◆ Passage
[Start of section]
Before designing our experimental workflow, a preliminary analysis of RNA sequencing data of human skeletal muscle tissue available in the Illumina’s Body Map (IBM) transcriptome project18 had shown us that the read depth along the DMD transcript was globally insufficient (50X–200X) despite the huge amount of reads produced, to allow reliable detection of ASEs present at low level. This observation prompted us to set up a DMD-targeted RNA-Seq approach (Fig. 1) that combines the amplification of the full DMD coding sequence (11.3 kb) with the Roche 454 sequencing technology. Typically 454 reads are >300 bp long and are likely to span more than two exon junctions that helps to identify non-canonical splicing events. To assess the performance of our procedure, a first comparison has been made between the data obtained from the analysis of one skeletal muscle sample using our targeted approach (average read length: 387 bp, 15.8 Mb) and the data from the IBM project (human skeletal muscle RNA GSM759515, 2 × 50 bp paired end, 8.2 Gb). Visualization of the aligned reads to the DMD Dp427m isoform showed differences in DMD mRNA sequencing depth and coverage (Fig. 2). With the total mRNA sequencing technology, the mean depth per base was 142 (+/−82 SD) reads and a marked decrease of coverage at the 5′end of the transcript was noticed (about 1 kb is covered by less than 50 reads) due to a bias toward the identification of sequences from the 3′ end of DMD mRNA as previously described19. By using our DMD-targeted approach, a relatively uniform coverage was obtained with a mean depth of 1,363 (+/−302 SD) reads per base that would theoretically allow ASEs as low as 1% to be reliably detected (>10 reads).
[End of section]
◆ Record extracts
[Start of section]
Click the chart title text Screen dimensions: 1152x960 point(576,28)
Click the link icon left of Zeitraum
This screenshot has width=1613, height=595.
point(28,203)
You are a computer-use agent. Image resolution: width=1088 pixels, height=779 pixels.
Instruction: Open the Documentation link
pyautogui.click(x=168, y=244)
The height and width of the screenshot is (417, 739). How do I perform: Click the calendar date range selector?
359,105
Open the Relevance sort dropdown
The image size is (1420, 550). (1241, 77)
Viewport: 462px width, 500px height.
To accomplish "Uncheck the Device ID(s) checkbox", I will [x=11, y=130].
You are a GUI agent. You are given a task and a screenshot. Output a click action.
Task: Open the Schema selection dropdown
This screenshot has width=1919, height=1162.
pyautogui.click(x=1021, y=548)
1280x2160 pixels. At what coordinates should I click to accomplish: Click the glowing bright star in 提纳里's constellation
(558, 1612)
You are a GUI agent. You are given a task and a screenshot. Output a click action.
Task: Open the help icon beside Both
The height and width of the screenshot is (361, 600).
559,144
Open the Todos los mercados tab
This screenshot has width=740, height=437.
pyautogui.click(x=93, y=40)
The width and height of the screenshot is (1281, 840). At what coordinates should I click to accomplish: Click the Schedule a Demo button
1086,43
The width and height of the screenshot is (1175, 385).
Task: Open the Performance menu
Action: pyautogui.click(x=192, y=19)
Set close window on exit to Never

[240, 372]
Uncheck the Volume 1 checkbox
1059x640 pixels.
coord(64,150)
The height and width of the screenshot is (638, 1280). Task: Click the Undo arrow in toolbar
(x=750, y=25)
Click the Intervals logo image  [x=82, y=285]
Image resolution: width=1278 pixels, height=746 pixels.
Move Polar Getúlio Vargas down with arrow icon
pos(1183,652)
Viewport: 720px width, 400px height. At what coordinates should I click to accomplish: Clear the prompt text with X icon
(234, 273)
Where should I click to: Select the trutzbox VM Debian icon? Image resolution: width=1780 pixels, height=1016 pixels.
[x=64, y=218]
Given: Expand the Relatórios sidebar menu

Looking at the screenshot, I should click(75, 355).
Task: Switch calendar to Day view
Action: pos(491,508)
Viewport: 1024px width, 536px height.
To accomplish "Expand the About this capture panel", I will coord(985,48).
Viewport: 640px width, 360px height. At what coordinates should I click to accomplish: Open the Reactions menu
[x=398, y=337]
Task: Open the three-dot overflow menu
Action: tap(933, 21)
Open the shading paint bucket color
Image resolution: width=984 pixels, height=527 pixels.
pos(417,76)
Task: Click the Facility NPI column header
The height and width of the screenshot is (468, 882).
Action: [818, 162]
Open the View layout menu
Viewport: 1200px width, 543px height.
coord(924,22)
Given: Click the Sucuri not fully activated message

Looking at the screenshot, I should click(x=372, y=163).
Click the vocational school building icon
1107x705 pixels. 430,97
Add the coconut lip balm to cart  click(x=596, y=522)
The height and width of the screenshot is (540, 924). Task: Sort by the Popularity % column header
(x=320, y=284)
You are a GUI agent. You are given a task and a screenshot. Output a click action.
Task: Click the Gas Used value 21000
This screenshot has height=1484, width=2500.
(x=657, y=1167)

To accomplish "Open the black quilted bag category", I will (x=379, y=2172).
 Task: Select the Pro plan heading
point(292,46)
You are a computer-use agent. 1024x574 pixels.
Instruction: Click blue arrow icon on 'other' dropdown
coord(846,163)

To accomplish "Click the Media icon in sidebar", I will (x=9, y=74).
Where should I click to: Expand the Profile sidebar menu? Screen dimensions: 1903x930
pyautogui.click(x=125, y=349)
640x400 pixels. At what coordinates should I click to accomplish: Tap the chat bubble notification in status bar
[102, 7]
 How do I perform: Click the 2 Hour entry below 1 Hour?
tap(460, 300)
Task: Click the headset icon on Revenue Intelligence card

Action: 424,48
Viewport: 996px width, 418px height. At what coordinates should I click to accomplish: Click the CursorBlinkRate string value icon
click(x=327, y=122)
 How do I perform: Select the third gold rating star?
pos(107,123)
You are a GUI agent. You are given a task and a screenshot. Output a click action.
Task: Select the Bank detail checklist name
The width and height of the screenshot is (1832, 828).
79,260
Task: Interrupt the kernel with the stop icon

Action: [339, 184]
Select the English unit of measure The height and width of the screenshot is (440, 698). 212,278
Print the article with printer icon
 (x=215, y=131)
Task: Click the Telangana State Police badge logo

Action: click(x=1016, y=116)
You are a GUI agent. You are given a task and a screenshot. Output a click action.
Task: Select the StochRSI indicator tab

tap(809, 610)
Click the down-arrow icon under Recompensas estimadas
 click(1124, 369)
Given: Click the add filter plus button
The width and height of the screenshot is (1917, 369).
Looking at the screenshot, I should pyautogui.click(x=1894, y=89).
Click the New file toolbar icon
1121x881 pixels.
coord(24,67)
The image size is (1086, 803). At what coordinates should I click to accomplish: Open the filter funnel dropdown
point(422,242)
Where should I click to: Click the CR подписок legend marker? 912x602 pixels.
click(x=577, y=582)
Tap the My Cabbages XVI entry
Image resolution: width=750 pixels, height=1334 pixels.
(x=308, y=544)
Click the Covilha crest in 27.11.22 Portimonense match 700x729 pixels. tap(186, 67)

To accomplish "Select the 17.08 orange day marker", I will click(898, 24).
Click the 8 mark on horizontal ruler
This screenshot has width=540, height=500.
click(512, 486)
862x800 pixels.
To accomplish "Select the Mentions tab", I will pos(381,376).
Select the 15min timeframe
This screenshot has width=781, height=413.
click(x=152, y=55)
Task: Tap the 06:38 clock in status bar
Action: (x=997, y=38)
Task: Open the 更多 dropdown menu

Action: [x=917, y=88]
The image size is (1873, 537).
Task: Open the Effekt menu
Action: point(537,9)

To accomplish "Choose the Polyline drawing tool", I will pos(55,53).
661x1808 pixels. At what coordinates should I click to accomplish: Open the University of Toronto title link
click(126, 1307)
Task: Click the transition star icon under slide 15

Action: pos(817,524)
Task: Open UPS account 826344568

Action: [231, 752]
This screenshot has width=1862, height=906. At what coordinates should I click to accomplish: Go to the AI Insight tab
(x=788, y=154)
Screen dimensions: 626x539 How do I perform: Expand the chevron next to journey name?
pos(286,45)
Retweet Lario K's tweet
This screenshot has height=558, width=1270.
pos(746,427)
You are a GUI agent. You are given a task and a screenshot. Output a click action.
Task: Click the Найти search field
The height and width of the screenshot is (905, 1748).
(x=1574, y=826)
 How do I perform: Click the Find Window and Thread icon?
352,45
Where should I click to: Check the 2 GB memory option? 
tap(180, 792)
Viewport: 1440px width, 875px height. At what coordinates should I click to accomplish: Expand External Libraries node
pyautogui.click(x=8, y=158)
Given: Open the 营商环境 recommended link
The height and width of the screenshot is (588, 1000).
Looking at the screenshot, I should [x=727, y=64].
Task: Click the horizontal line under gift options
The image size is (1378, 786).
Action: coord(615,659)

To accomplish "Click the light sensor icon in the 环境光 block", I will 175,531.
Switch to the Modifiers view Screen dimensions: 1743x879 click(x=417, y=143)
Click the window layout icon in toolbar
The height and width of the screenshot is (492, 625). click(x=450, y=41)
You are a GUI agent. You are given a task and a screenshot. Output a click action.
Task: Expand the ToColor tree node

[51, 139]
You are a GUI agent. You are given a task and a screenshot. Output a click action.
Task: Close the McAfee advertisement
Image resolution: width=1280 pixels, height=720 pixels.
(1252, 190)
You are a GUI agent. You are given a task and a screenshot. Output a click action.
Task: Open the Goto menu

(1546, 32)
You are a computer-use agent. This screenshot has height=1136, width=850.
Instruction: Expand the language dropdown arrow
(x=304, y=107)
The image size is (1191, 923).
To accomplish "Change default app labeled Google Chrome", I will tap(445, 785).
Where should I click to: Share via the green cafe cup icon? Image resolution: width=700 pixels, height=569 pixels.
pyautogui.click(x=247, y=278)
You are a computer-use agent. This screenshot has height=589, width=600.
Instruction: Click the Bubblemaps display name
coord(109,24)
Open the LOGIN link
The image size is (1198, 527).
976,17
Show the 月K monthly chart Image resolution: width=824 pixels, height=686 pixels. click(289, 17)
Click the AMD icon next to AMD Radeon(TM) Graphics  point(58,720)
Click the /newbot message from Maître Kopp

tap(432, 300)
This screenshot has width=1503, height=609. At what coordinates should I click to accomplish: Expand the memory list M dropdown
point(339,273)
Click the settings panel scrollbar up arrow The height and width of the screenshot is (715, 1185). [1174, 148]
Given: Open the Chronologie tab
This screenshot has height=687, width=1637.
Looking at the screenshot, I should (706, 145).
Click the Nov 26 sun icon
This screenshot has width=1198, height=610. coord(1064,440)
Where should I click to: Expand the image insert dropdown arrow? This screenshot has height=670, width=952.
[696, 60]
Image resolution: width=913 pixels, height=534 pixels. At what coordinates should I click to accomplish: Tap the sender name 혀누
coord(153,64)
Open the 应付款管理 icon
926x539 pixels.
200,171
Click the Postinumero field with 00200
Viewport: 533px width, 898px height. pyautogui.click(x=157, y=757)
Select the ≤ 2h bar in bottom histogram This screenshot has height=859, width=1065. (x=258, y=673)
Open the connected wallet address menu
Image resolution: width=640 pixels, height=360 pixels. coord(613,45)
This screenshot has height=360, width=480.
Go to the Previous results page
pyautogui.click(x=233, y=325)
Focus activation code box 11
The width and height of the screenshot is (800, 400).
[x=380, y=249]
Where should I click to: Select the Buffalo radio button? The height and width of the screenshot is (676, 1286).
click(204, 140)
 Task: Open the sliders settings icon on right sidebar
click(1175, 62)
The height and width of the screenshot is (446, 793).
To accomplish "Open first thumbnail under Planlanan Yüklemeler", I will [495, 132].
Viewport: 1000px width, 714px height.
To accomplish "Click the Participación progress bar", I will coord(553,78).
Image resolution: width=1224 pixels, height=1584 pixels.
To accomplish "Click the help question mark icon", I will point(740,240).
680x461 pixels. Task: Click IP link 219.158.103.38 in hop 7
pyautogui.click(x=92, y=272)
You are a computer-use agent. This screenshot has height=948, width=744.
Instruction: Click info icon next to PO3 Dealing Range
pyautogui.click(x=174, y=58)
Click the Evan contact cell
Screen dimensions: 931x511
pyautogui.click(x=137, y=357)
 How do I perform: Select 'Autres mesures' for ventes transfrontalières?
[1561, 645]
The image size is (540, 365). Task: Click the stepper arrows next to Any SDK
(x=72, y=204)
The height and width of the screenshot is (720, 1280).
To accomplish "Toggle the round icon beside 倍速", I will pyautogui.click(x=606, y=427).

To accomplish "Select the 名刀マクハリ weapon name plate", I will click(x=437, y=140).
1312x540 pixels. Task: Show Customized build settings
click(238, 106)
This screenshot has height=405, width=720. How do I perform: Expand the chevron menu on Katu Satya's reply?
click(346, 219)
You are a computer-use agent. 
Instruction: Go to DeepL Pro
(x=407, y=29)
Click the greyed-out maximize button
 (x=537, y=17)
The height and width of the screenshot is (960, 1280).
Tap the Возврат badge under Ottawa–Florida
[End of section]
◆ Tasks and exercises
#1 In the passage on DMD-targeted RNA-Seq, what mean depth per base did the targeted approach give?
#2 Extend the passage on DMD-targeted RNA-Seq, picking up after its last sentence.
The rows can be ignored.

◆ Answers to each task
#1 1,363 (+/−302 SD) reads per base.

#2
Figure 1: Experimental and analytical workflow for DMD-targeted RNA-Seq.
figure 1

Schematic depiction of the four-stage protocol developed for the analysis of the DMD gene splicing pattern by RNA-Seq including the sample preparation, sequencing, data analysis and biological validation. (RT) reverse transcription, (LR-PCR) Long Range-PCR, (QC) quality control, (IGV) Integrative Genome Viewer, (STAR) Spliced Transcripts Alignment to a Reference software, (PSI) Percent-Spliced-In, (ASEs) Alternative Splicing Events.

Figure 2: Comparison of DMD cDNA coverage in RNA-Seq experiments.
figure 2

Reads from each library were mapped to the DMD transcript (Dp427m mRNA, NM_004006.2) using Bowtie2 read aligner and DMD mRNA coverage was visualized through the Integrative Genome Viewer (IGV). Shown are the IGV coverage plots from (dark grey) publicly available total mRNA-Seq data (Illumina Human Body Map project 2.0, skeletal muscle tissue, GEO sample GSM759515, 2 × 50 bp paired end, 8.2 G bases), and (light grey) DMD mRNA-Seq data generated in this study (skeletal muscle sample n°20316, Myobank).

The Spliced Transcripts Alignment to a Reference software (STAR), specially designed for aligning long reads20, was then used to identify DMD canonical splice junctions as well as potential new ones from junction-spanning reads. Compared to TopHat2, a popular mapper suitable for processing relatively short reads, STAR performed better both in the total mRNA-Seq and our DMD-targeted mRNA-Seq datasets (Table 1) for the positioning of the 78 canonical junctions and the discovery of alternative splice junctions as illustrated with pseudoexon 1a, an already known case of pseudoexon insertion in the DMD transcript21.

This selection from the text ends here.